Van Gogh had an interesting life. His life was short and his career as an artist was even shorter. However, after his death, he was adored by many and even today he is still celebrated. Before entering the exhibition, I was a bit arrogant. I was standing in the cue and thinking, “Yep, I’ll know this, and I’ll know that”. But I was mistaken, and it felt good. My expectations for this exhibition were surpassed. For example, I learnt that Van Gogh truly appreciated British art, literature and culture. The artist would spend his days in England reading novels by Charles Dickens. I even discovered that Van Gogh was even inspired by Japanese Prints and this led him to produce pieces such as, “Hospital at Saint Remy” (painted 1889).
When I look back at my memoir on Van Gogh, it did not delve deeply into the artist’s life during his time in England. The exhibition does a beautiful job capturing this. In all 8 rooms, you would always see a Van Gogh piece, and next to it would be a British piece that either influenced him or he influenced. By the exhibition doing this, you could really see the impact of Van Gogh. Because Van Gogh was not properly trained as an artist, he did not attend any art schools at a young age.
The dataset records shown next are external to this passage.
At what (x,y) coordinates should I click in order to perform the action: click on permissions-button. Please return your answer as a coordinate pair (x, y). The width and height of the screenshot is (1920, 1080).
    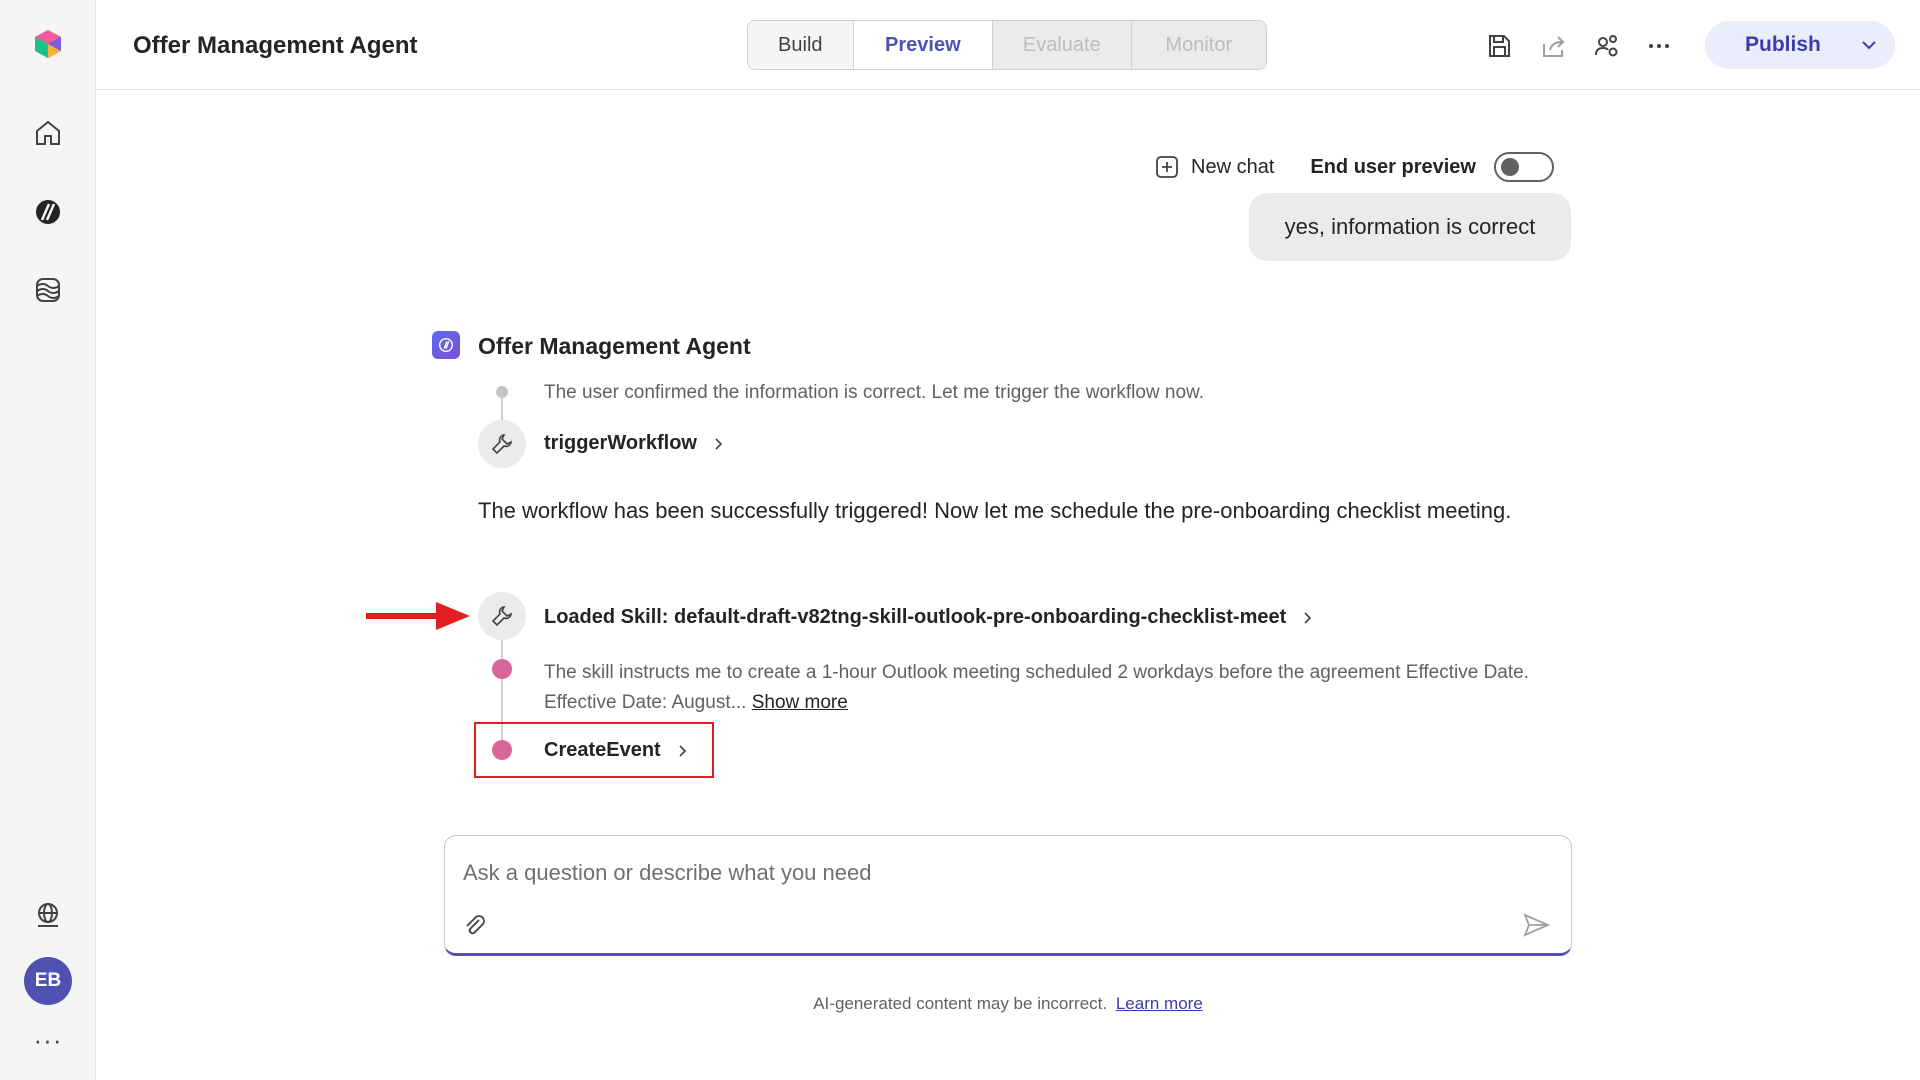
    Looking at the image, I should click on (1607, 46).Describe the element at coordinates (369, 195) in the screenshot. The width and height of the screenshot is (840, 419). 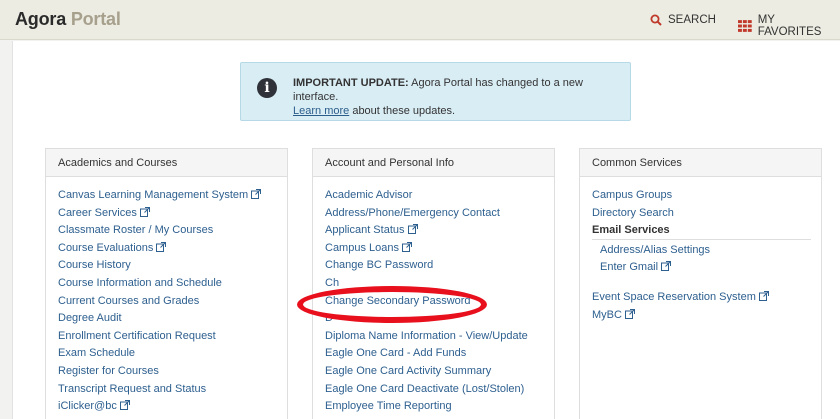
I see `link-label: Academic Advisor` at that location.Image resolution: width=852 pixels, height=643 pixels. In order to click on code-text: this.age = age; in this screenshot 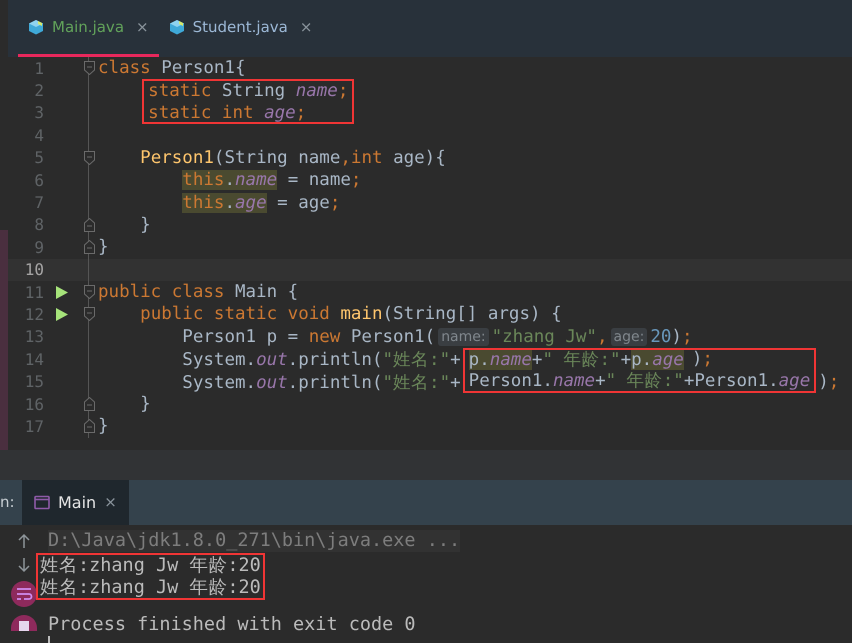, I will do `click(260, 202)`.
He only started to commit to art, at around the age of 30.
Additionally, what impressed me as an art historian, was how quickly Van Gogh learned from his contemporaries. This exhibition truly showed me the intelligence of Van Gogh. Throughout his life, Van Gogh merged all these different art styles he encountered and refined them. It was through doing this, Van Gogh made his own signature art style and it was ultimately how his work became iconic.
For someone who has constantly been told by friends, to go and see the Van Gogh Museum in Amsterdam, this exhibition was a surreal experience. Room 8 was a special treat, it contained pieces such as, “Sunflowers” (painted 1888) and showcased films that pay homage to the artist. The three pieces by Francis Bacon at the exit of the gallery were also a nice treat.
I thought I knew the life of Vincent Van Gogh, but I was wrong. I truly thought I knew what the artist was feeling during his darkest moments, but I was wrong yet again. It is pieces such as, “The Prison Courtyard” (painted 1890) that taught me how lonely the artist felt during his time in Saint-Rémy.
People like Van Gogh are rare and if this exhibition has taught me something. Then it has taught me, that we as a society should give people their flowers while they are still alive, and we should not do so once death has passed.